Oftmals werden junge Frauen nicht in Einrichtungen der Jugendhilfe, sondern in Frauenhäusern untergebracht. Dies kann problematisch sein, wenn die achtzehn- bis einundzwanzigjährigen Frauen die Anforderungen an Selbstständigkeit und Eigenständigkeit nicht erfüllen können, die in Frauenhäusern vorausgesetzt werden.
AUFENTHALTSGESETZ
Durch eine Zwangsheirat des Ehegatten ändert sich nicht automatisch der aufenthaltrechtliche Status der Mädchen und jungen Frauen, die hier in Deutschland leben. Wird jedoch der rechtmäßige Aufenthalt vom Ehegatten abgeleitet, entsteht ein von der Ehe unabhängiges eigenständiges Aufenthaltsrecht nach drei Jahren ehelicher Gemeinschaft; beim Vorliegen einer besonderen Härte ist auch schon vorher eine Verlängerung der Aufenthaltserlaubnis möglich (§ 31 AufenthG).
Ein Familiennachzug nach Deutschland wird nicht zugelassen, wenn tatsächliche Anhaltspunkte die Annahmen rechtfertigen, dass einer der Ehegatten zur Eingehung der Ehe genötigt wurde (§ 27 Abs. 1a, 2. AufenthG).
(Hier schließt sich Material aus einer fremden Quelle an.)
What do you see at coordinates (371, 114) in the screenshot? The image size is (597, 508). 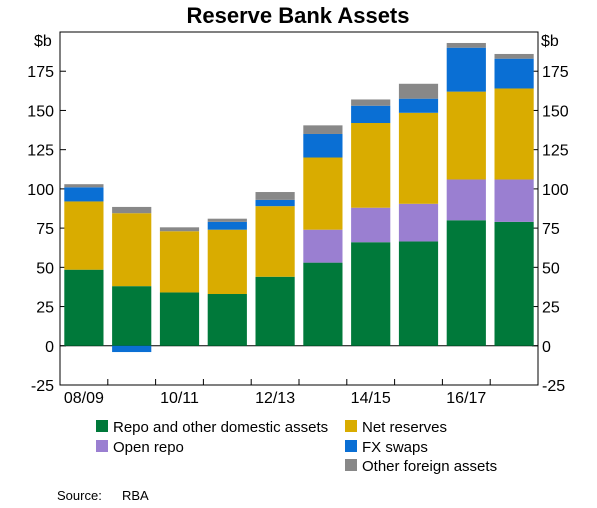 I see `bar-segment-s3-b6` at bounding box center [371, 114].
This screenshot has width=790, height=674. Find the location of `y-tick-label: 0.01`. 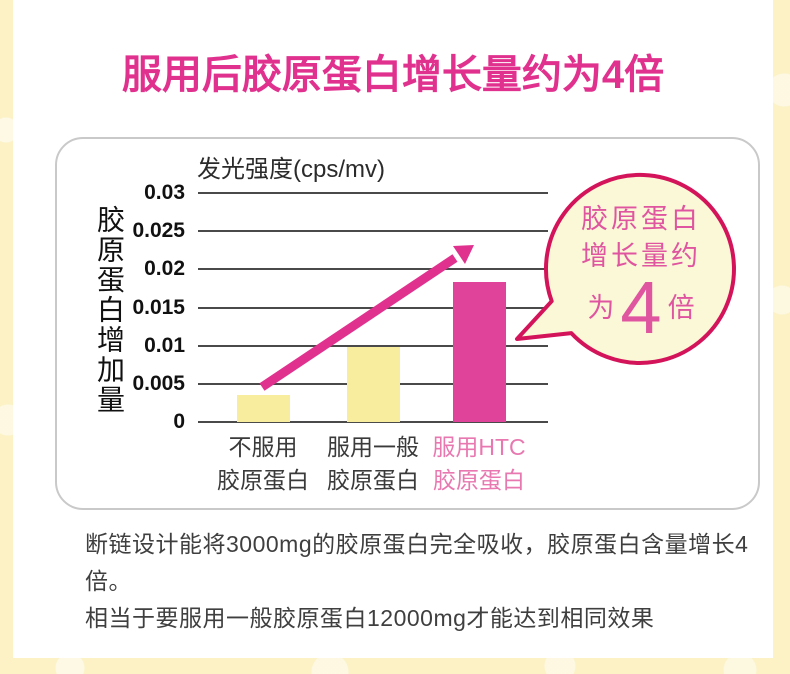

y-tick-label: 0.01 is located at coordinates (164, 345).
Sofern ausländische Staatsangehörige, die im Besitz eines Aufenthaltstitels sind, rechtswidrig mit Gewalt oder Drohung mit einem empfindlichen Übel zur Eingehung der Ehe genötigt und von der Rückkehr nach Deutschland abgehalten wurden, können sie innerhalb von zehn Jahren wieder nach Deutschland einreisen (§ 51 Abs. 4 Satz 2 AufenthG), sofern der Beweis erbracht werden kann, dass sie zwangsverheiratet wurden. Der Antrag ist während dieses Zeitraums innerhalb von drei Monaten nach Wegfall der Zwangslage zu stellen.
Zudem können sie, wenn ihre Aufenthaltserlaubnis abgelaufen ist, ein Recht auf Wiederkehr geltend machen (§ 37 Abs. 2a AufenthG). Voraussetzung ist, dass die Person sich aufgrund der bisherigen Ausbildung und Lebensverhältnisse in die Lebensverhältnisse der Bundesrepublik einfügen kann (§ 37 Abs. 2a AufenthG).
GEWALTSCHUTZGESETZ
Unter Umständen können auch Schutzverfügungen nach dem Gewaltschutzgesetz eingeholt werden, wenn jemand den Körper, die Gesundheit oder die Freiheit einer anderen Person widerrechtlich verletzt oder damit droht (§ 1 GewSchG). Dieses Gesetz kann auch in den Fällen Anwendung finden, in denen die Zwangsehe bereits geschlossen wurde oder Personen aus dem persönlichen oder sonstigem Umfeld das Mädchen bzw. die Frau bedrohen.